Navigating severe challenges requires strong, courageous, and authentic leaders. That’s what Alan Mulally offered at Ford Motor f .

On his first day as Ford’s CEO in 2006, Mulally asked to tour Ford’s famous Rouge plant where Henry Ford created the Model T. Mulally was informed by one of his top executives, “Our leaders don’t talk directly to factory employees.” Ignoring that advice, he went to the plant immediately to talk to front-line workers.

Mullaly also set up mandatory weekly management meetings he called the business process review (BPR) for his top executives to get to the root cause of Ford’s long-standing problems. He quickly discovered that Ford’s challenges went way beyond financial losses: the culture at Ford was broken and in need of massive transformation. He observed, “Ford had been going out of business for 40 years, and no one would face that reality.”

In response, Mulally developed One Ford, an initiative based on “focus, teamwork and a single global approach, aligning employee efforts toward a common definition of success.” He started by redesigning internal meetings. As described in Bryce Hoffman’s American Icon, meetings had become “arenas for mortal combat” in which employees practiced self-preservation, trying to identify flaws in each other’s plans instead of recommending solutions to their problems.

Mulally reframed these meetings from negative to positive, fostering a safe environment where people had open and honest discussions without fear of blame. Instead of attacking executives for the issues they brought to the table, Mulally encouraged collaborative approaches to problem solving. He noted, “If you have a common purpose and an environment in which people want to help others succeed, the problems will be fixed quickly.”

Mulally introduced a “traffic light” system to weekly BPRs in which executives indicated progress on key initiatives as green, yellow, or red. After four meetings in which all programs were labelled green, Mulally confronted his team, “We are going to lose $18 billion this year, so is there anything that’s not going well?” His question was met with stony silence.

The following week, Ford’s North American President, Mark Fields, showed a red indicator that a new vehicle launch would be delayed. Other executives assumed Fields would be fired over the bad news. Instead, Mulally began clapping and said, “Mark, that is great visibility.” He asked the group, “What can we do to help Mark out?” As he frequently told his leaders, “You have a problem; you are not the problem.”

Mulally describes his leadership style as “positive leadership—conveying the idea that there is always a way forward.” He says a critical part of positive leadership is “reinforcing the idea that everyone is included. When people feel accountable and included, it is more fun. It is just more rewarding to do things in a supportive environment.”

With determination and positive leadership, Mulally created a culture of effective problem solving and teamwork.
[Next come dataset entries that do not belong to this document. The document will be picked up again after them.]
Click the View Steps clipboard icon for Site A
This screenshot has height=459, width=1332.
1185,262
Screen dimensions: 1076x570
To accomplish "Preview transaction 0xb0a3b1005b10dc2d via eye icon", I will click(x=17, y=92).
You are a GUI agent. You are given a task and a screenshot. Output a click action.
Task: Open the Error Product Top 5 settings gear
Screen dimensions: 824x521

As a result, his team kept Ford out of bankruptcy, reversed market share losses with improved auto designs and quality, brought jobs back to the U.S. from overseas plants, and restored the company’s profitability by becoming cost competitive with foreign producers.
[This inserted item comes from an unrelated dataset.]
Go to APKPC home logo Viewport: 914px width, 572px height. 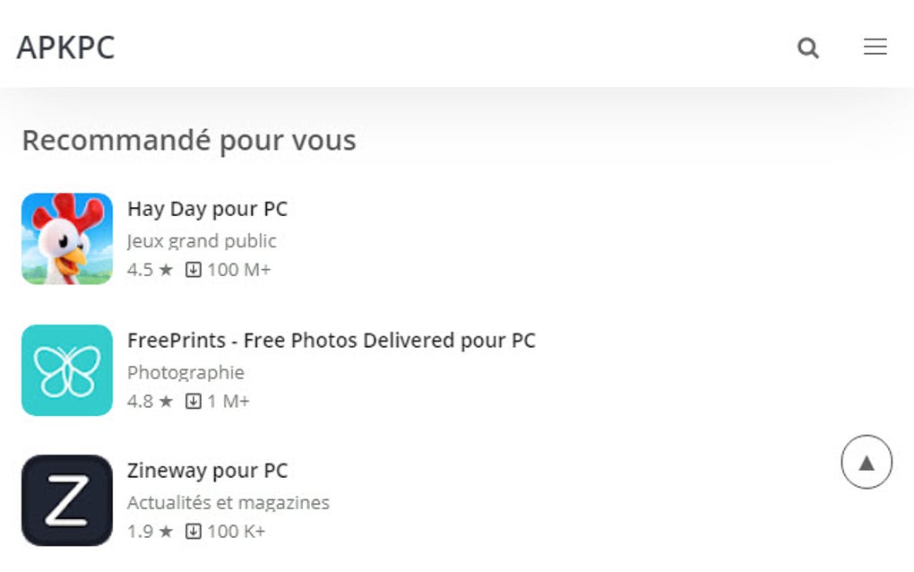pos(65,48)
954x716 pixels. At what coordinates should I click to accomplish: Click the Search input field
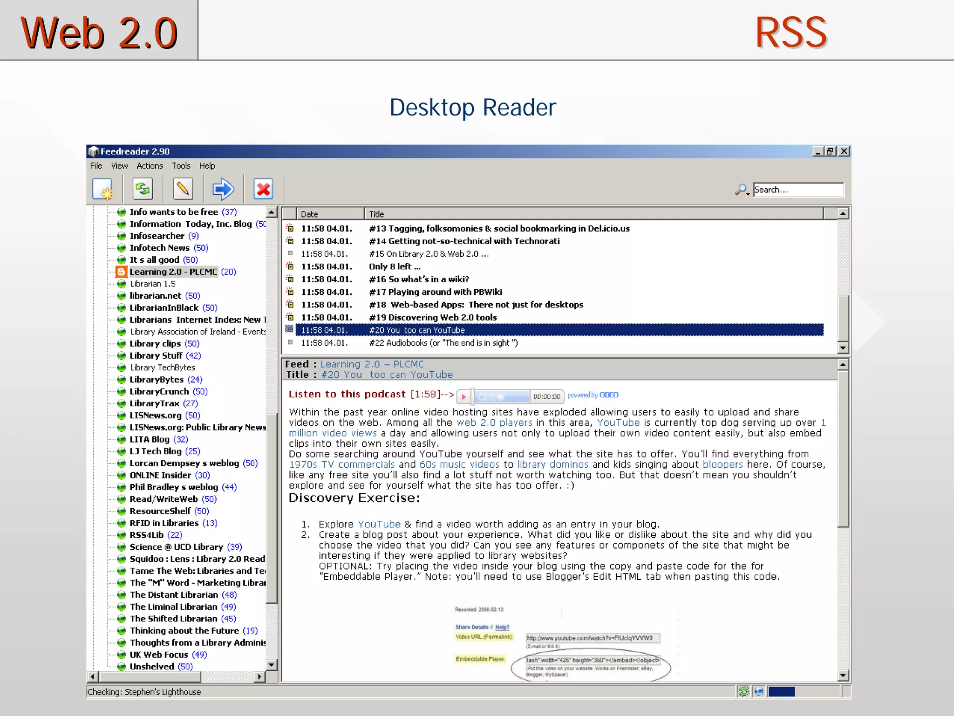click(x=797, y=190)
Weak leaders focus on all the things that are going wrong. Great leaders like Mulally bring out the best in us. The most effective leaders apply the principles of positive psychology, ensuring their interactions with employees contain a healthy balance of positive and constructive feedback. They maintain an optimistic outlook despite the setbacks, reinforcing that there is a hopeful way forward.

Bill George is Senior Fellow at Harvard Business School, former Chairman & CEO of Medtronic, and author of Discover Your True North.